Retakan hubungan terkini AS-Eropa terkait dilansirnya dokumen Strategi Keamanan Nasional AS pekan lalu. Dokumen itu dinilai mencerminkan perubahan besar dalam hubungan trans-Atlantik.
Dirilis pada Jumat pekan lalu, makalah kebijakan tersebut mengklaim bahwa Eropa menghadapi “penghapusan peradaban” karena migrasi besar-besaran ke benua itu. Selain itu, administrasi Presiden AS Donald Trump menilai sensor Uni Eropa yang “merusak kebebasan dan kedaulatan politik”.
Dokumen itu mengonfirmasi tidak hanya sikap permusuhan pemerintahan Trump terhadap Eropa tetapi juga ambisinya untuk melemahkan blok tersebut. Laporan tersebut mengatakan bahwa AS akan “menumbuhkan perlawanan” di blok tersebut untuk “memperbaiki arah yang ada saat ini”.
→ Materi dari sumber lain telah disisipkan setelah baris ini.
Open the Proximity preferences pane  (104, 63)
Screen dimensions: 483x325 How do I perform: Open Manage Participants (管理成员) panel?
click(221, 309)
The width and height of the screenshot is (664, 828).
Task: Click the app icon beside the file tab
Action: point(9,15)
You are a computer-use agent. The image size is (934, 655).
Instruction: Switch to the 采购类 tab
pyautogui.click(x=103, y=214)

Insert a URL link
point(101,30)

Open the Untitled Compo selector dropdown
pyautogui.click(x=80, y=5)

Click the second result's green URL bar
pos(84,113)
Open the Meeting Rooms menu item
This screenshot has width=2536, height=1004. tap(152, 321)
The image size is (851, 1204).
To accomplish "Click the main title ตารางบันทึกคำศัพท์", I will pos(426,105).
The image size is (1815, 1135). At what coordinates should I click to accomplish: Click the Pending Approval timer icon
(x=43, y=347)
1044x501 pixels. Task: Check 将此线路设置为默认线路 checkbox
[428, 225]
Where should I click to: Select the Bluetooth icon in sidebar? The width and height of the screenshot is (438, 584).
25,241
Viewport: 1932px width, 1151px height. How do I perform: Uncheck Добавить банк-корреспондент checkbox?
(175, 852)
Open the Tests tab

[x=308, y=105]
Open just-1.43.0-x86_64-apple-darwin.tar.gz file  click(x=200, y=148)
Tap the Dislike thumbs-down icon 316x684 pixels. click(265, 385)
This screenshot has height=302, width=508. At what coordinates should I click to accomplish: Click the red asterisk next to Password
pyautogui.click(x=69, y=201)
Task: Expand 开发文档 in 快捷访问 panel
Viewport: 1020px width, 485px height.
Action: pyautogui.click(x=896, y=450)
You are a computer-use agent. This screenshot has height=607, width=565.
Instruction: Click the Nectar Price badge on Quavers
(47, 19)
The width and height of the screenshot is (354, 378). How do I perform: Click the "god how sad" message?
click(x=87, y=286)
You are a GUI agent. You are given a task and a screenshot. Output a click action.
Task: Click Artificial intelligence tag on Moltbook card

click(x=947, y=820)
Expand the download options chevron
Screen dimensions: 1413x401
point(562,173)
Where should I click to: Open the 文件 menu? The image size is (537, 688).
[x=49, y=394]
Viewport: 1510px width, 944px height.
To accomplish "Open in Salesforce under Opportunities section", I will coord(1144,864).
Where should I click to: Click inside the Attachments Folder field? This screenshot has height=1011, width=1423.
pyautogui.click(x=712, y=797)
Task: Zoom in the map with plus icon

Hal itu, dalam praktiknya dinilai akan mewujud dalam bentuk dukungan Washington bagi kelompok-kelompok sayap kanan di berbagai negara Eropa. Kelompok itu yang selama ini berkoar-koar bahwa Eropa sedang diinvasi oleh imigran, utamanya dari negara Muslim. AS agaknya ingin memaksakan kebijakan antiimigrasi ketat yang kini berlaku di negara itu ke Eropa.
Selain beredarnya dokumen itu, sikap AS di bawah Trump yang cenderung menguntungkan Rusia dalam konflik dengan Ukraina juga membuat jengkel pihak-pihak di Eropa. Dalam proposal perdamaian yang ditawarkan AS itu, Ukraina dibujuk untuk menyerahkan sebagian wilayahnya yang direbut Rusia dalam perang belakangan.
Sikap terkini AS itu memicu kemarahan berbagai pemerintahan Eropa. Prancis meyakini Eropa harus mempercepat pengadaan persenjataannya sebagai respons terhadap perubahan drastis dalam doktrin militer AS, kata seorang pejabat pemerintah Prancis pada Selasa.
“Strategi keamanan Amerika yang baru merupakan klarifikasi yang sangat brutal terhadap postur ideologis Amerika Serikat,” Menteri Muda Angkatan Darat Prancis Alice Rufo mengatakan kepada anggota parlemen pada sesi tanya jawab mingguan Majelis Nasional.
“Kita hidup di dunia karnivora, Eropa bukanlah sebuah pulau terasing, dan Eropa akan dihormati hanya jika mereka tahu bagaimana membuat dirinya dihormati,” katanya. Pernyataan Rufo, yang sebelumnya menjabat sebagai wakil penasihat keamanan nasional Presiden Emmanuel Macron, merupakan komentar publik terkuat hingga saat ini dari para pejabat Prancis setelah dikeluarkannya Strategi Keamanan Nasional AS.
Presiden Dewan Pimpinan Nasional Eropa, António Costa, juga telah memperingatkan pemerintahan Donald Trump agar tidak mencampuri urusan Eropa. Dilansir the Guardian, Costa mengatakan sinyal bahwa Washington akan mendukung partai-partai nasionalis Eropa tidak dapat diterima.
Berbicara pada Senin, ia mengatakan ada perbedaan pendapat klasik dengan Trump mengenai isu-isu seperti krisis iklim. Namun strategi baru tersebut lebih berbahaya. “Yang tidak dapat kami terima adalah ancaman untuk ikut campur dalam politik Eropa,” katanya.
“Sekutu tidak mengancam untuk ikut campur dalam pilihan politik dalam negeri sekutunya,” kata mantan perdana menteri Portugal itu. “AS tidak dapat mendikte Eropa dalam hal visi kebebasan berekspresi… Eropa harus berdaulat.”
Dokumen strategi tersebut disambut baik pada akhir pekan oleh Kremlin, yang mengatakan bahwa dokumen tersebut “dalam banyak hal sesuai dengan visi kami.”